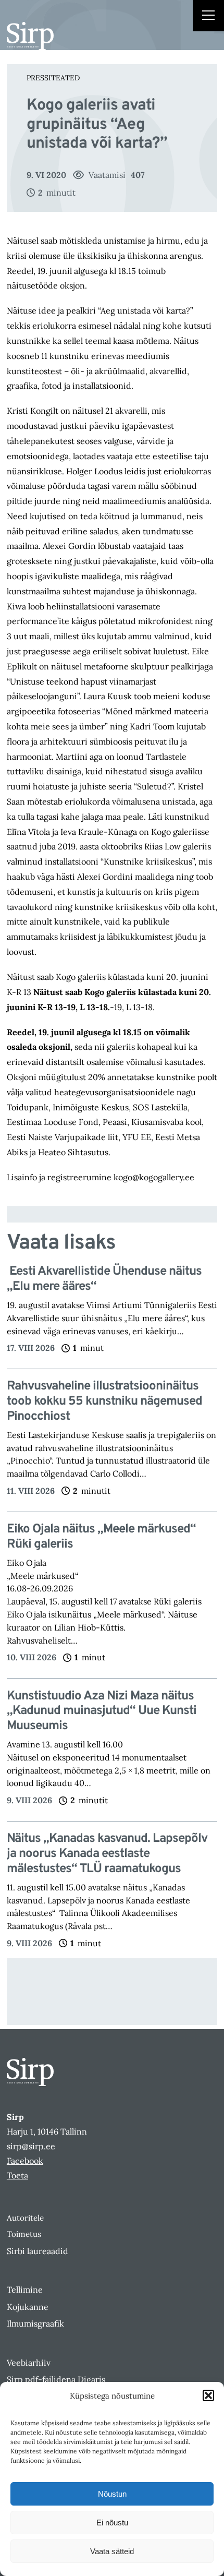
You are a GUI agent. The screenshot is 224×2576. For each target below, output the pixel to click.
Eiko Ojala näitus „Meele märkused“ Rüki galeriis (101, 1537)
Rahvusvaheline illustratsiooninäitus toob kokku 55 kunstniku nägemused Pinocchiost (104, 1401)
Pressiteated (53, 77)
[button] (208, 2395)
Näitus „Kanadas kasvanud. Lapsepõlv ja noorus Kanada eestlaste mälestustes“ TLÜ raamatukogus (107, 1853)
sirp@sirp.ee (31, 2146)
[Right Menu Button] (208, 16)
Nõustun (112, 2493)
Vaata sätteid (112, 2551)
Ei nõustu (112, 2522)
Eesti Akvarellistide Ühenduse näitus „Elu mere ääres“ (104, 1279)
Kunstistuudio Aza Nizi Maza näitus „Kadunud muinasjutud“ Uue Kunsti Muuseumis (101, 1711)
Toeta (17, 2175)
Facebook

■ GOAL OF THE EXERCISE
Would you return exactly, and only, the lines beginning at the one with "[button] (208, 2395)" and ending at the last line of the listing?

■ ANSWER TO THIS PROBLEM
[button] (208, 2395)
Näitus „Kanadas kasvanud. Lapsepõlv ja noorus Kanada eestlaste mälestustes“ TLÜ raamatukogus (107, 1853)
sirp@sirp.ee (31, 2146)
[Right Menu Button] (208, 16)
Nõustun (112, 2493)
Vaata sätteid (112, 2551)
Ei nõustu (112, 2522)
Eesti Akvarellistide Ühenduse näitus „Elu mere ääres“ (104, 1279)
Kunstistuudio Aza Nizi Maza näitus „Kadunud muinasjutud“ Uue Kunsti Muuseumis (101, 1711)
Toeta (17, 2175)
Facebook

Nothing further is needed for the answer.